One of the most prominent and commonly mentioned features of the Camazotz is "a nose the shape of a flint knife" (12), which could be an exaggerated interpretation of the nose-leaf possessed by members of the Phyllostomidae, or leaf-nosed bats. The vampire bat is a relative or member of this group; thus we are once more forced to look at D. rotundus, or its relatives, as suspects (13).

In 1988, a species of fossil bat related to Desmodus rotundus, but 25 percent larger, was described as D. draculae. It was described on the basis of two specimens from Monagas State, Venezuela. A third specimen from São Paulo State, Brazil, was described in a 1991 article by E. Trajano and M. de Vivo.
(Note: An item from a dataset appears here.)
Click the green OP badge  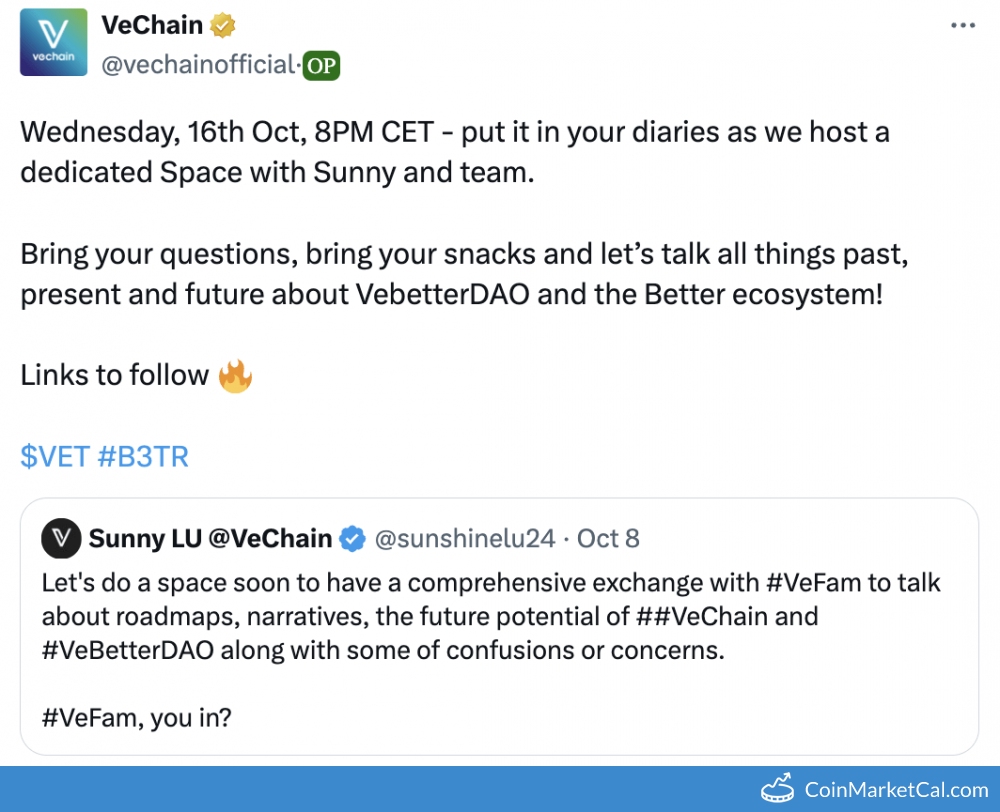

The Brazilian specimen had not yet been dated when the article was written, but the two biologists suggest a "relatively recent age" for the skeleton. They refer to reports circulating among local natives of large bats which attack cattle and horses; these reports may suggest that the bat still lives (14). Its recent age and large range suggest that the bat could have co-existed with the Quiché, giving rise to the legends of the Camazotz. Trajano and de Vivo also speculate that D. draculae may have fed on larger prey than did normal-sized vampire bats (15); possibly even humans?
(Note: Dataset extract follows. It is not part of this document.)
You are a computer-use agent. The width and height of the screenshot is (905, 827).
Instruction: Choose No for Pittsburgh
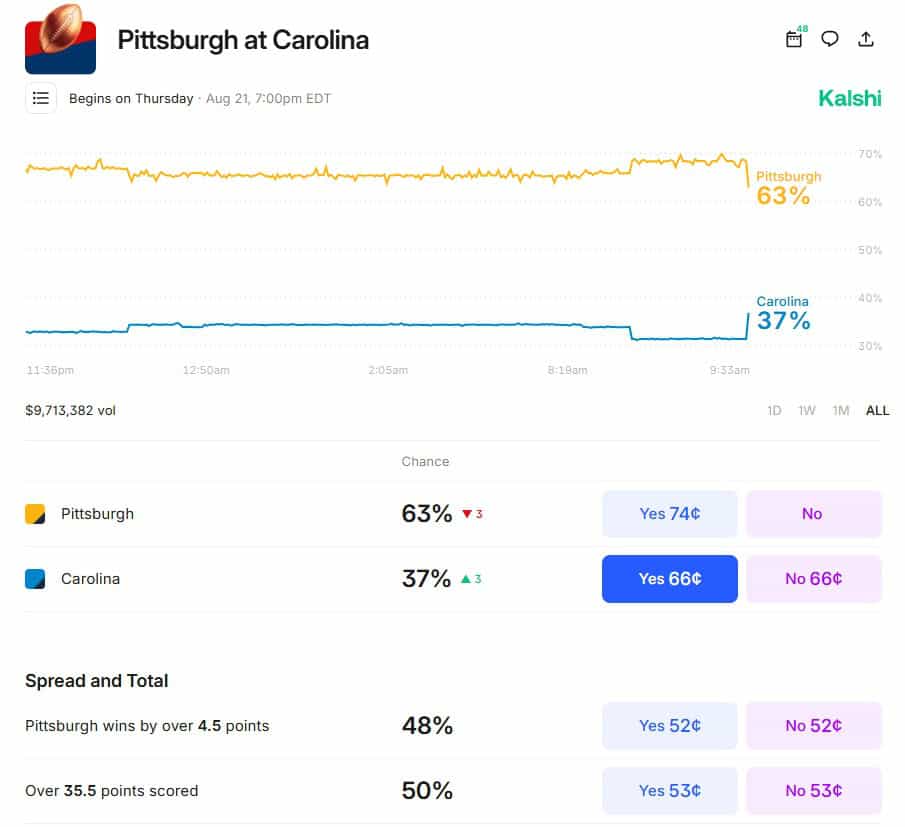coord(814,514)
Several other stories supporting the idea of a large bat-like creature have come out of Latin America in the last century. A 1947 report of a creature presumed to have been a living pterosaur may in fact have been of a large bat. J. Harrison saw five "birds" with a wingspan of about 12 feet. Harrison's birds were brown, featherless, and beaked (16).
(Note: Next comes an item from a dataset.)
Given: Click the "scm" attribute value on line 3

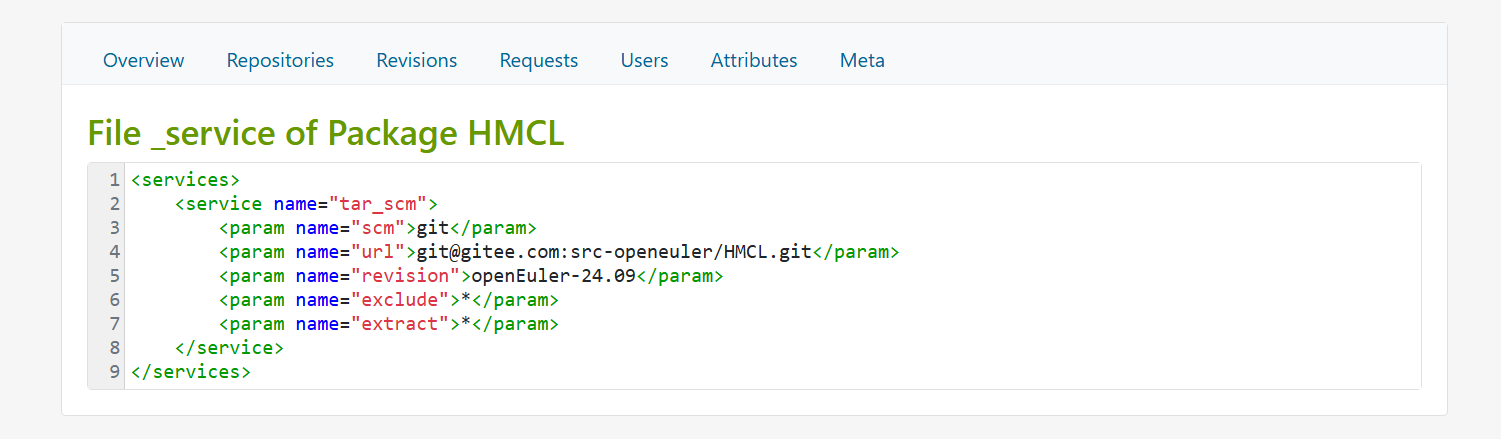Looking at the screenshot, I should (378, 228).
The next report of a bat-like monster from the area is a story told by a Brazilian couple, the Reals. One night in the early 1950s, they were walking through a forest outside of Pelotas, Brazil, when they saw two large "birds" in a tree, both of which alighted on the ground (17). Although reported as winged humanoids, the proximity of the sighting area to the Ribeira Valley, where the Brazilian specimen of D. draculae was found, forces one to wonder whether the Reals' "birds" were actually bats.

In March, 1975, a series of animal mutilations swept the countryside near the Puerto Rican town of Moca, and during the incident a man named Juan Muñiz Feliciano claimed that he was attacked by a large, gray-feathered creature. These bird-like creatures were seen numerous times during the outbreak (18).

These reports didn't gain real notoriety until the mid-1970s, when a number of sightings of large birds or bats surfaced in Rio Grande Valley, Texas. The first report came from the town of San Benito, where three people reputedly encounters with a bald-headed creature (19). But rumors had long circulated among the Mexican inhabitants of the town about a large bird-like creature, believed to make tch-tch-tch sounds (20).

On New Year's Day, 1976, two girls near Harlingen watched a large, birdlike creature with a "gorilla-like" face, a bald head, and a short beak. The next day, a number of three-toed tracks were found in the field where the creature had stood (21). On January 14, Armando Grimaldo said he was attacked by the creature at Raymondville. He said it was black, with a monkey's face and large eyes (22). Further reports surfaced from Laredo and Olmito, with a final sighting reported from Eagle Pass on January 21 (23).

The reports cited above, as well as countless others which await careful researchers, support a conclusion that a mysterious winged creature exists in the deserts and jungles of Mesoamerica. The prominence of the bat in Latin American mythology and the discovery of the recently-extinct Desmodus draculae in South America point to the possible identity of the creature as a large, as-of-yet unknown bat, rather than a living pterosaur, as is generally supposed.